Back at her place, Joan fixed them some tuna salad on celery sticks and talked about roses. “You know, you can’t be sentimental. When it’s time, you need to deadhead them. Know what that means? You cut off the dead blooms and dispose of them. More beautiful flowers will grow, you’ll see. Your grandmother, your mama’s mama, you never knew her, but she was a good gardener. She lived next door when I moved in here. Now, your mama . . .” She chose not to finish the thought.
Katie didn’t return that night. Blaze asked about her just once. When he fell asleep on the sofa, she tucked a magazine under his little body and hoped it would save the upholstery—not new, but still nice—if he had an accident. He’d never stayed the night. She left the TV on, in case he woke up and needed company.
The next morning, Katie was still gone. Joan had errands to run. A gardening center in the city was closing shop, and she hoped to get some steep discounts. She buckled Blaze in the back seat and drove a good while to get there. The boy sucked his thumb until, pink and sweaty, he fell asleep and slumped against the door.
At the nursery, cavernous as a cathedral, Joan took her time wandering up and down the aisles. She stocked up on supplies and splurged on some aromatic Sweetheart roses. Then she had a long conversation with the owner, whom she’d gotten to know over the years. When she was done browsing and shopping and talking, she wheeled everything she’d bought out to the car and loaded it into the trunk. Then she wheeled the cart back to the store. It was when she was getting in the driver’s side that she caught sight of Blaze’s foot. It looked like a doll’s foot. For a split-second Joan wondered what a doll was doing in her car.

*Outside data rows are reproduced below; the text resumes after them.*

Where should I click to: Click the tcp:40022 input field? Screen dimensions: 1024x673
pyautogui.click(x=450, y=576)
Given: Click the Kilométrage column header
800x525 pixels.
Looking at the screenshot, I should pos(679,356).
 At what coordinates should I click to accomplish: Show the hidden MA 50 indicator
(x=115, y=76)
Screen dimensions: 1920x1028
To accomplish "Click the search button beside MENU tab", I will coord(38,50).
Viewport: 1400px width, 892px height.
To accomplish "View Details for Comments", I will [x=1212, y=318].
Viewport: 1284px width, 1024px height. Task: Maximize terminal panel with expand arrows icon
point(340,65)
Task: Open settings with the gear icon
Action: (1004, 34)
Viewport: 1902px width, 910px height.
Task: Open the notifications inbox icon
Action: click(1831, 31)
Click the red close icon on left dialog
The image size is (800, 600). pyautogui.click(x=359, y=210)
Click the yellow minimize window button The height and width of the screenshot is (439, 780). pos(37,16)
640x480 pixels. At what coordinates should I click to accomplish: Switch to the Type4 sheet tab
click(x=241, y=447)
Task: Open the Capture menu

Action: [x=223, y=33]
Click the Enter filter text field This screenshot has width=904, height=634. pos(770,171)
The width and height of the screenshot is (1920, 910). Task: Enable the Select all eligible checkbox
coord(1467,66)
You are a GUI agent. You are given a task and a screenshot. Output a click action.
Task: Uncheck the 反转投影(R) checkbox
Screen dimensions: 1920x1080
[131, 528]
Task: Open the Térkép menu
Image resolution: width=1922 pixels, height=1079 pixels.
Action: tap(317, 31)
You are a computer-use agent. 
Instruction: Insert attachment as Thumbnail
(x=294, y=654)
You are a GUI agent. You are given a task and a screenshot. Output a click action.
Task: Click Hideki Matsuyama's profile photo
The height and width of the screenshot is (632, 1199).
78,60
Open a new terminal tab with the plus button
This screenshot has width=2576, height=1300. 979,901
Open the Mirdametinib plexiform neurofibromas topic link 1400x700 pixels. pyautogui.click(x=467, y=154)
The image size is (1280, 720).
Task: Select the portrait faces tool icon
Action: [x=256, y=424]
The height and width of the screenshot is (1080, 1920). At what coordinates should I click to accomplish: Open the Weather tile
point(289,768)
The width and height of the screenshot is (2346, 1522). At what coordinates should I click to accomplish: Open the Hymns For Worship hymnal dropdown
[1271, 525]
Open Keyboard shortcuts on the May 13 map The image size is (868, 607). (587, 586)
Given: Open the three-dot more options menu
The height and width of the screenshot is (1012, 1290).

She drove to a secluded part of the parking lot and made sure no one else was around before reaching back to press her middle and index fingers against his neck, though she didn’t really believe he was sleeping. The whole way back, she kept a close eye on the speedometer. When she reached home, she wrapped the body in shade cloth and carried it into the house. Then she waited until it was good and dark.
Katie never returned. When the Sweetheart roses had begun to bloom, a police officer came by to ask if Joan knew anything about the neighbors. Tiny driblets of sweat slid down his forehead. She shook her head no.
On his way out, he bent to finger the skin of a rose and breathe its scent. “Nice flowers,” he called back to her.
“They do well in the heat,” she said before going back inside.